◆ Extracted entries
»»

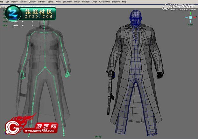Open the Window menu
The image size is (198, 139).
[42, 2]
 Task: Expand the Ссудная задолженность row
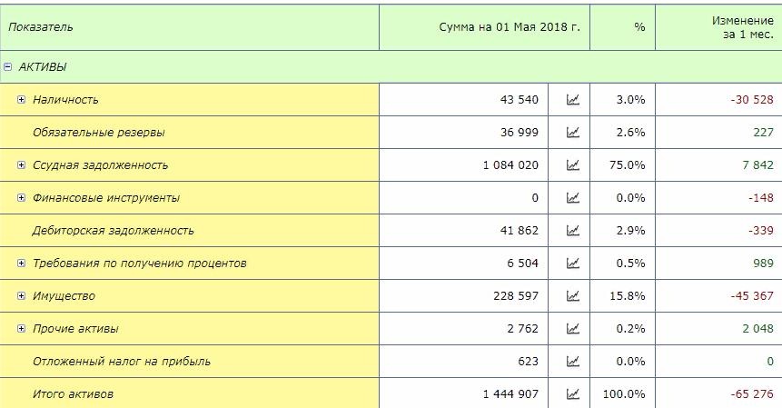click(21, 164)
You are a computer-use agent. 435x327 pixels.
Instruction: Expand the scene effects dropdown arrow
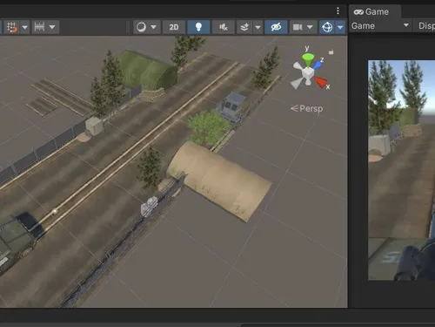tap(258, 27)
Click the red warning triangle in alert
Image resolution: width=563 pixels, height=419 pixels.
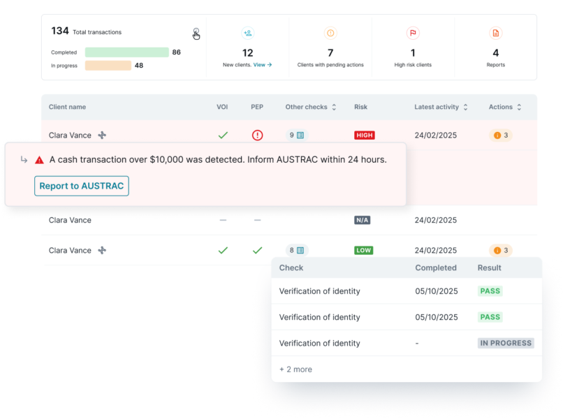tap(40, 160)
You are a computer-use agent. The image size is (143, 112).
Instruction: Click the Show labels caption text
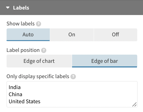tap(21, 24)
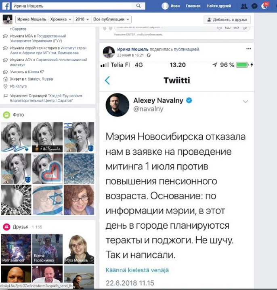
Task: Go to Главная in top navigation
Action: 193,6
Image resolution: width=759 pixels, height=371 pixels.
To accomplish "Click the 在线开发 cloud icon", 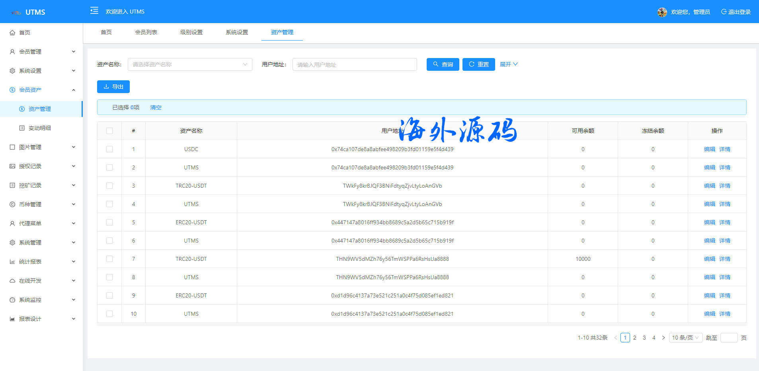I will (12, 281).

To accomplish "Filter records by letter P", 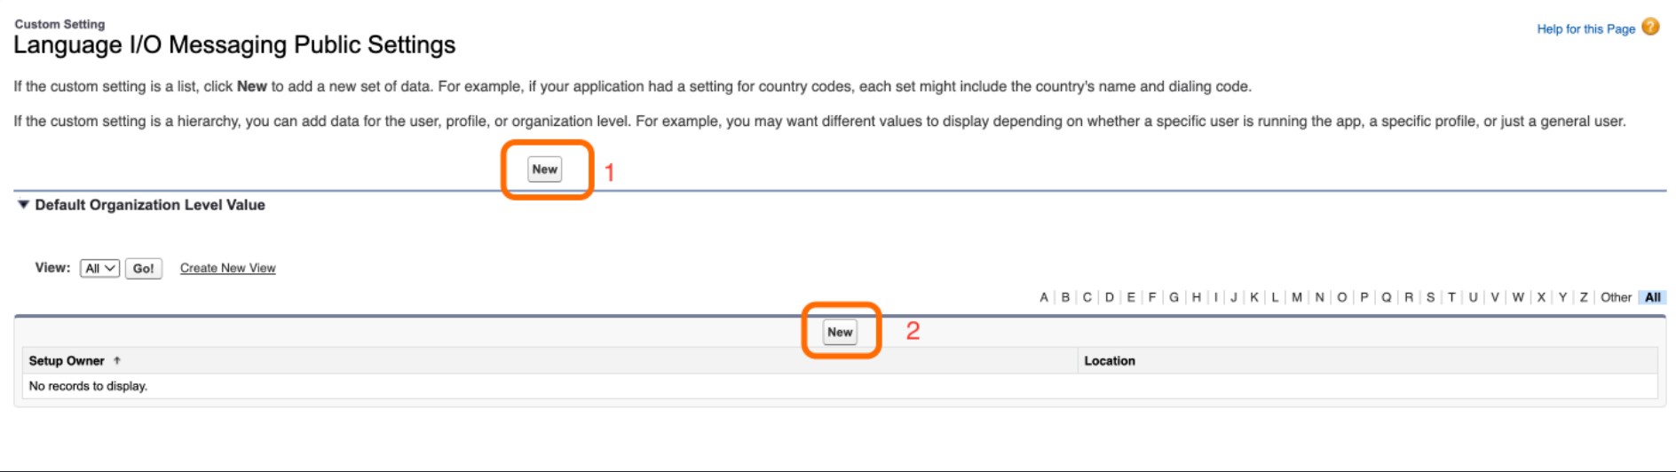I will coord(1364,297).
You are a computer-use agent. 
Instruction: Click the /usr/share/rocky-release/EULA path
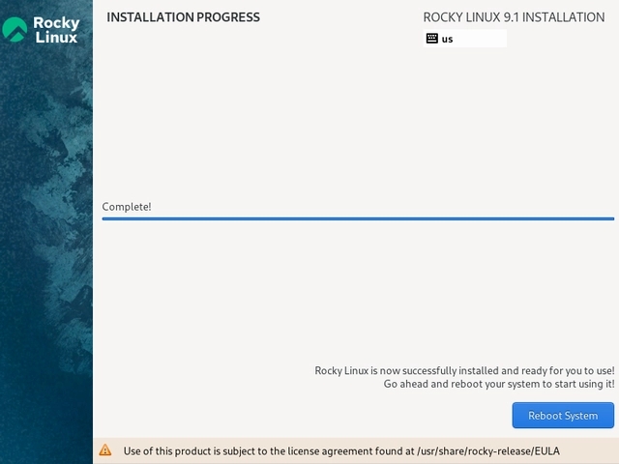point(487,450)
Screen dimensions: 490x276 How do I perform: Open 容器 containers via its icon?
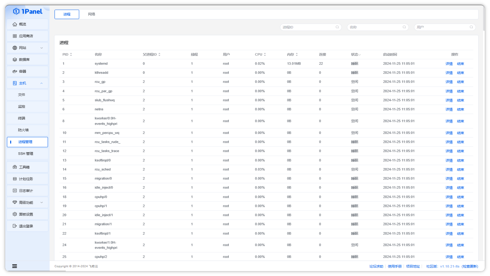pyautogui.click(x=15, y=71)
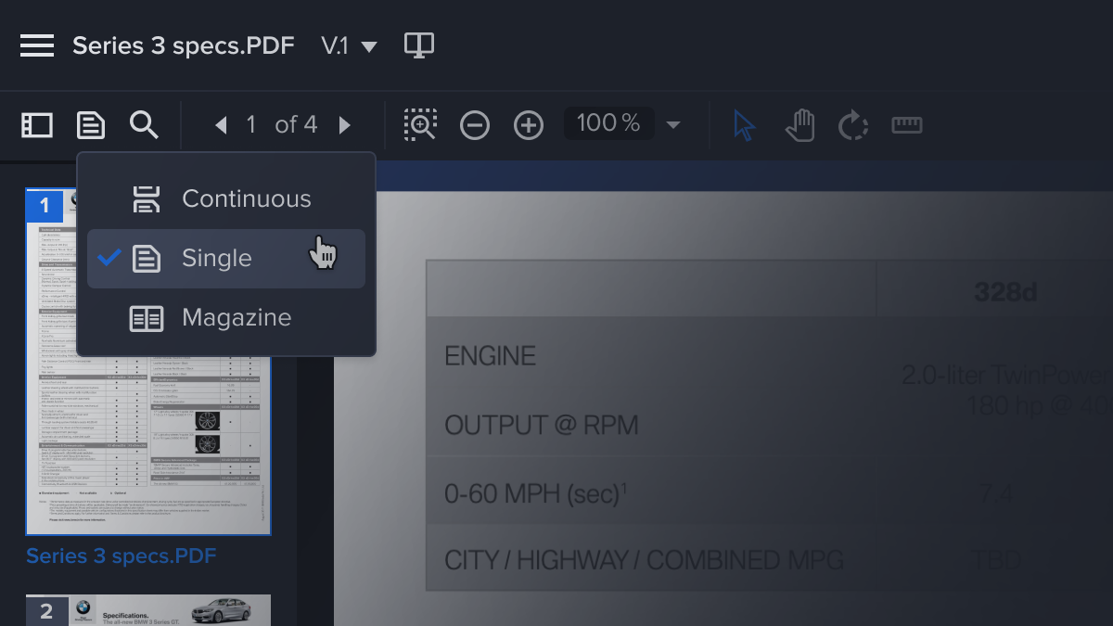1113x626 pixels.
Task: Open the page layout mode icon
Action: [x=91, y=125]
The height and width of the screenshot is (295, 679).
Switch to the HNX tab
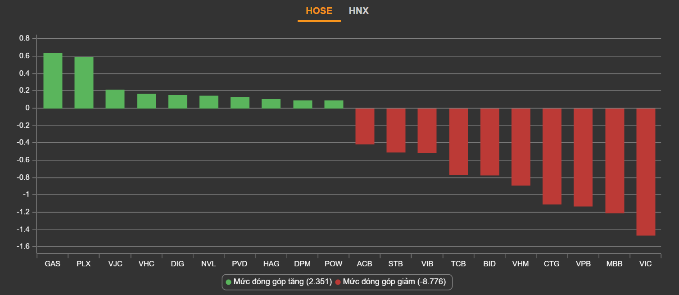click(358, 11)
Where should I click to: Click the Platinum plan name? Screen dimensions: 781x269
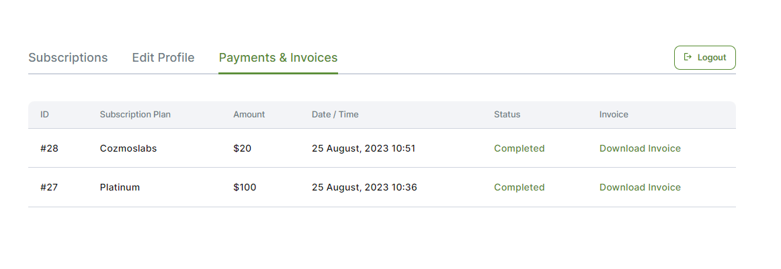[x=120, y=187]
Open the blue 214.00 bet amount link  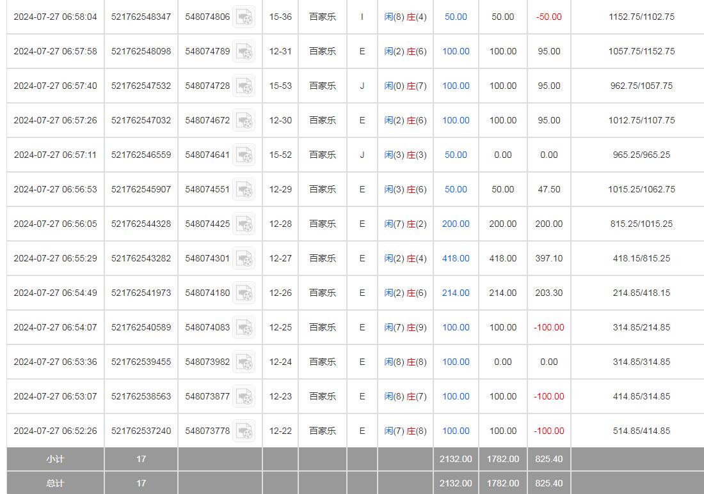[456, 293]
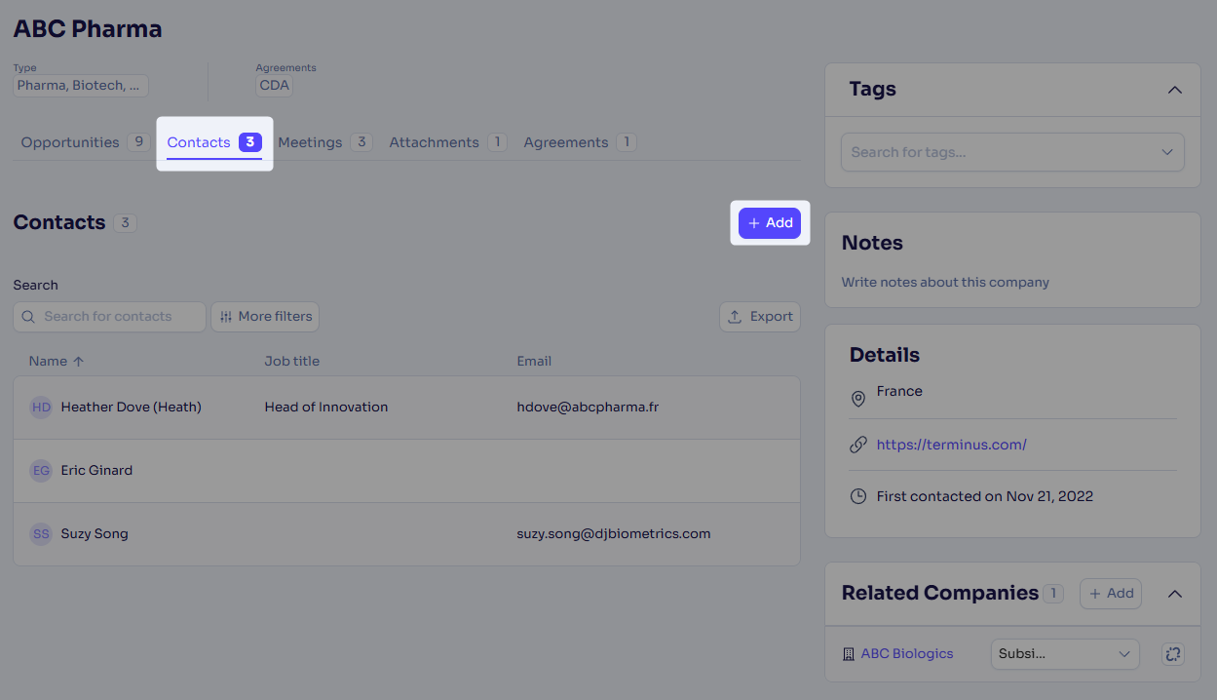Open the Meetings tab
Viewport: 1217px width, 700px height.
(x=310, y=142)
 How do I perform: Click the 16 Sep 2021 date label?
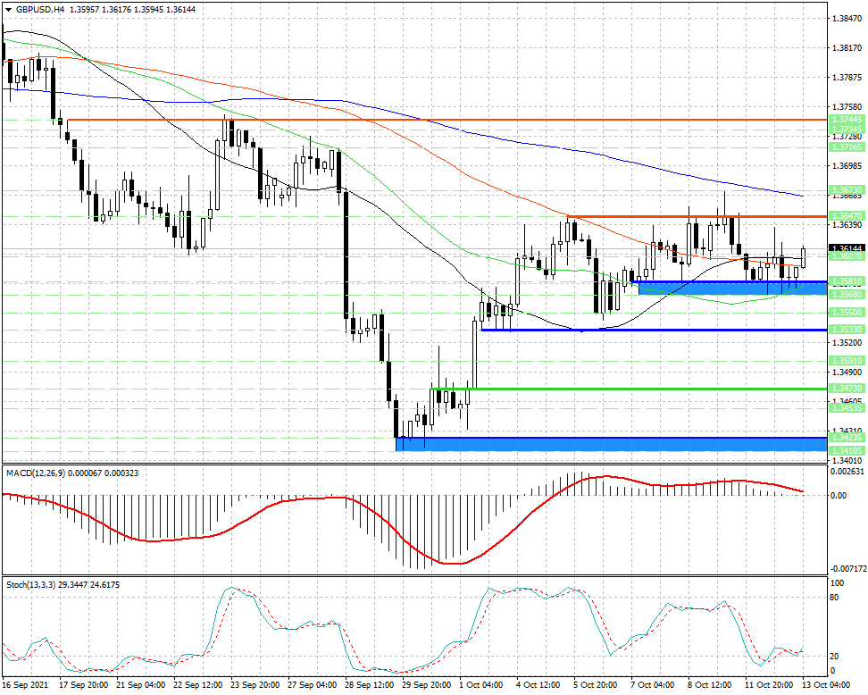(x=25, y=685)
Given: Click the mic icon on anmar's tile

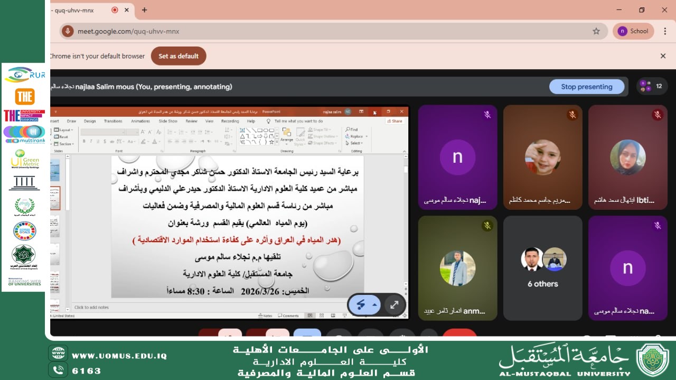Looking at the screenshot, I should point(488,226).
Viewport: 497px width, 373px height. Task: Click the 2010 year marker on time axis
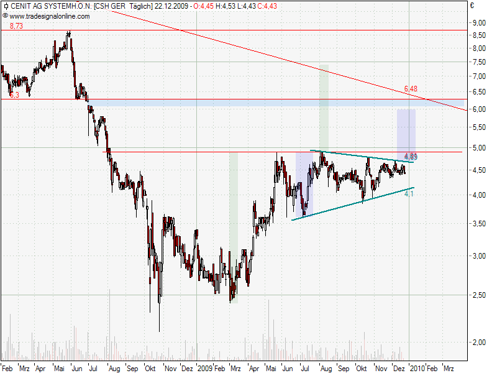[416, 368]
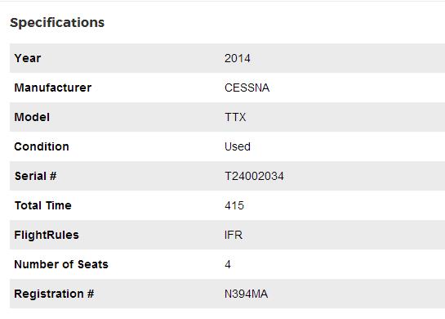The height and width of the screenshot is (319, 445).
Task: Click the year value 2014
Action: [238, 59]
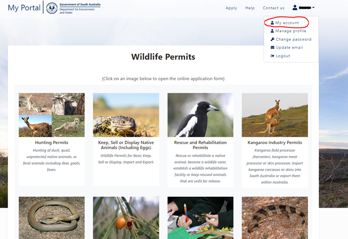Open Rescue and Rehabilitation magpie image
Image resolution: width=348 pixels, height=239 pixels.
pyautogui.click(x=200, y=115)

««

◆ Problem to work on
Pick out each line above that includes "agent" and show it.

◆ Task output
You are a computer-use agent. 435x327 pixels.
You are a computer-use agent. The image size is (143, 112).
You are a computer-use agent. 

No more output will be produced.